When the luminosity in the LHC goes up, the detectors need to be prepared. Detector developers are flocking to test facilities to check the quality of their new sensors, the interplay between data taking, data acquisition software and analysis tools. A particularly international team recently tested a prototype detector for the planned ATLAS inner tracker upgrade in an AIDA beamline at the German lab DESY.
“We are taking our prototype to the test beam several times to test it under as many configurations as possible,” explains coordinator Andrew Blue from the University of Glasgow in the UK.
“Every time we have a new prototype, every time a prototype has been irradiated to imitate years of data taking, we need to check its functionality, ideally with beam.”
Their particular prototype, a silicon strip detector, is on a European tour of AIDA facilities, having passed through Freiburg, to DESY and later to CERN. Thanks to transnational access funds the shift crew consisted of some 20 shifters from 13 institutes including scientists from Canada, China and South Africa. The inner tracker project consists of over 300 people from 21 countries.

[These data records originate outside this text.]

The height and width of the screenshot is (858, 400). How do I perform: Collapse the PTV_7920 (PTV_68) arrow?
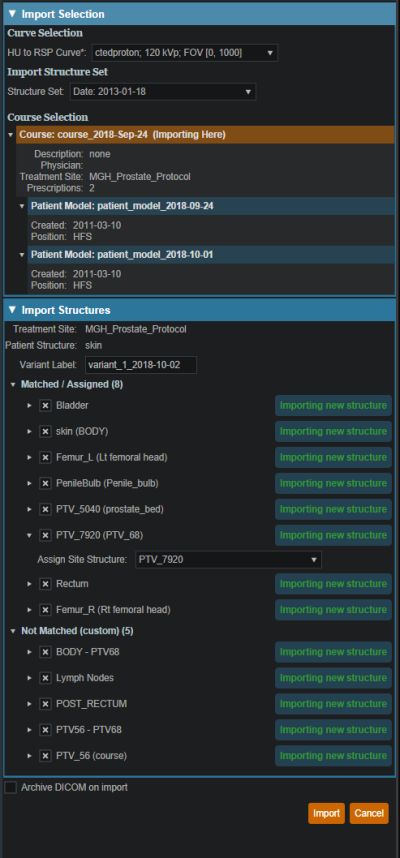[x=30, y=535]
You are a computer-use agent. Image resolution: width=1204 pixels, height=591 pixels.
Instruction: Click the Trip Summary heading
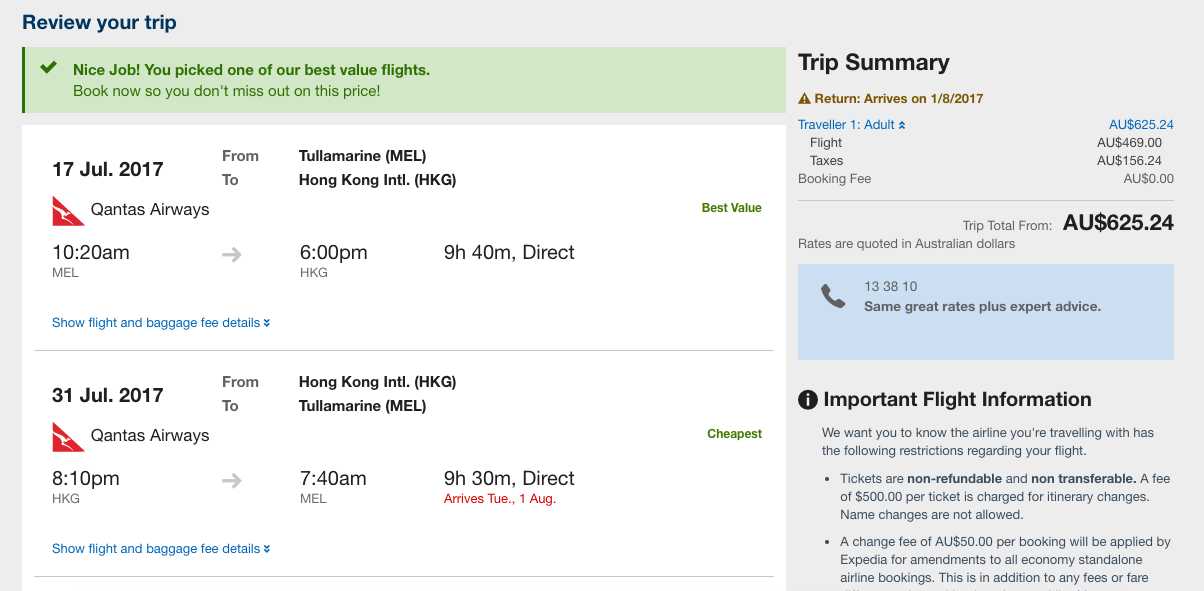click(874, 62)
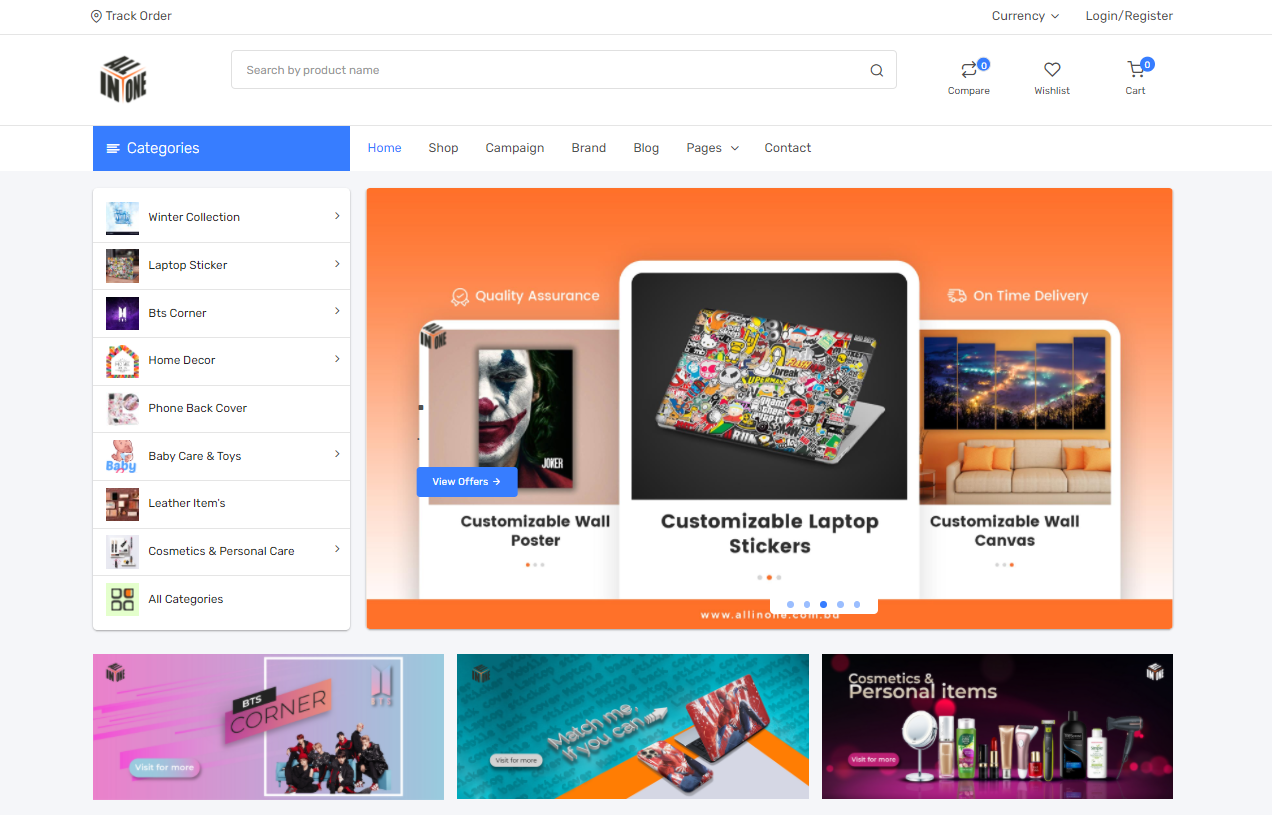Open the Currency dropdown

[1025, 16]
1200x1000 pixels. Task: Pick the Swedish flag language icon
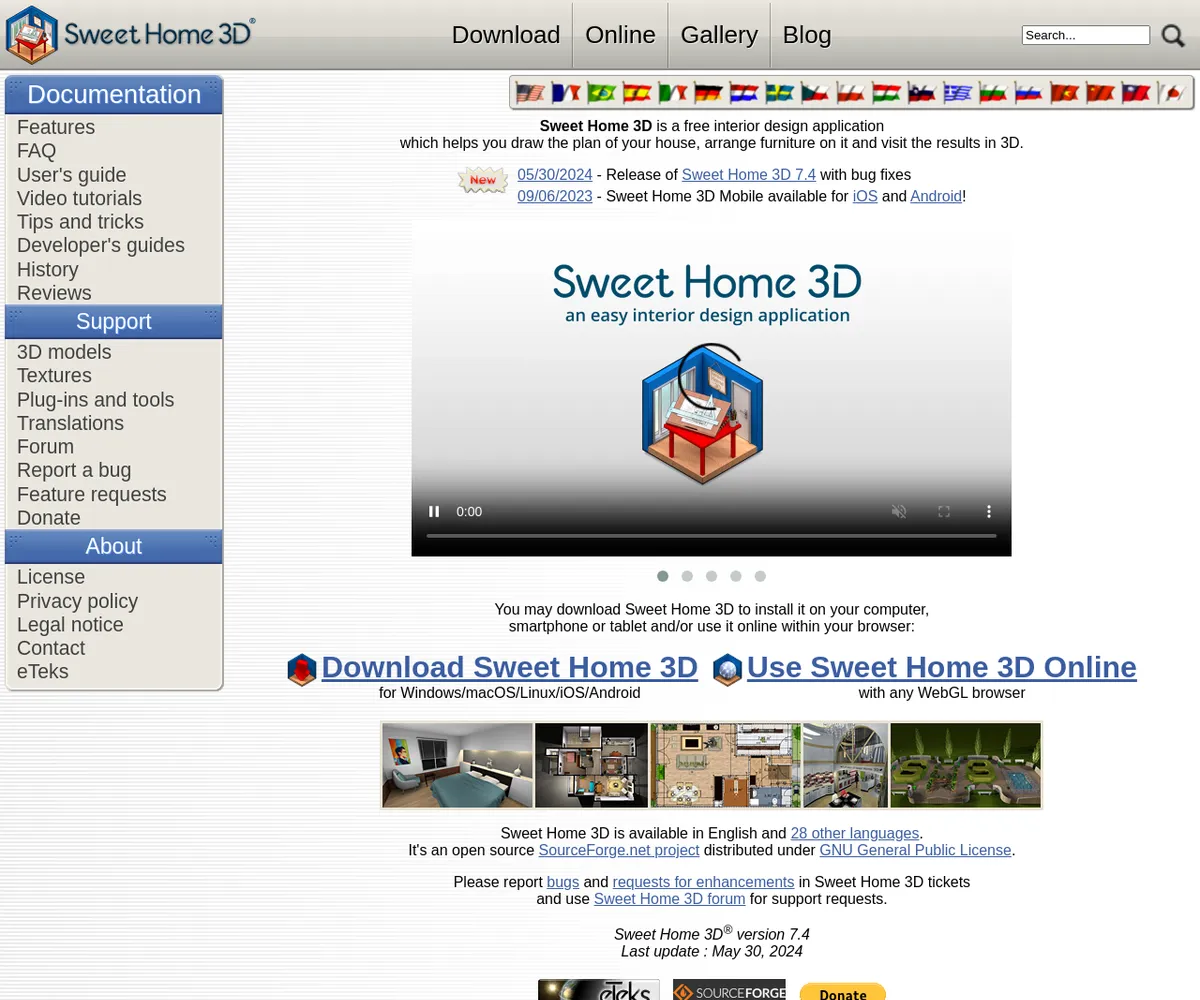point(780,93)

The strip detector is one of two newly developed systems for a new inner tracker for the ATLAS experiment that will replace the current one in preparation for the high-luminosity LHC scheduled to go live in around 2025. The increased luminosity will put detectors under even greater stress: higher particle densities lead to higher occupancy, and increased radiation levels mean detectors must be more resilient to radiation exposure than before. The innermost part of the new inner tracker (or ITk) based completely on silicon detector technology will consist of a pixel detector, the outer layers will be formed by the strip detector.
The brand new strip prototype is being tested with the help of the AIDA test beam telescope. The 10x9-centimetre endcap module was assembled at Freiburg University in Germany and is the same design (without the final read out AISCs) as the estimated 7000 modules needed for the endcap system in the final inner tracker.
“The questions we ask are: is its resolution okay? What’s the signal-to-noise ratio? Does the cooling work, how is the readout system performing? ” says Blue.
“The tricky thing is: the strip detectors on the endcaps are arranged in a radial way, and nobody has tested radial strips before with the testbeam analysis software.”
The results are making sense so far, he adds. After this initial test beam on the new prototype it will undergo irradiation at CERN and will be tested again for further analysis.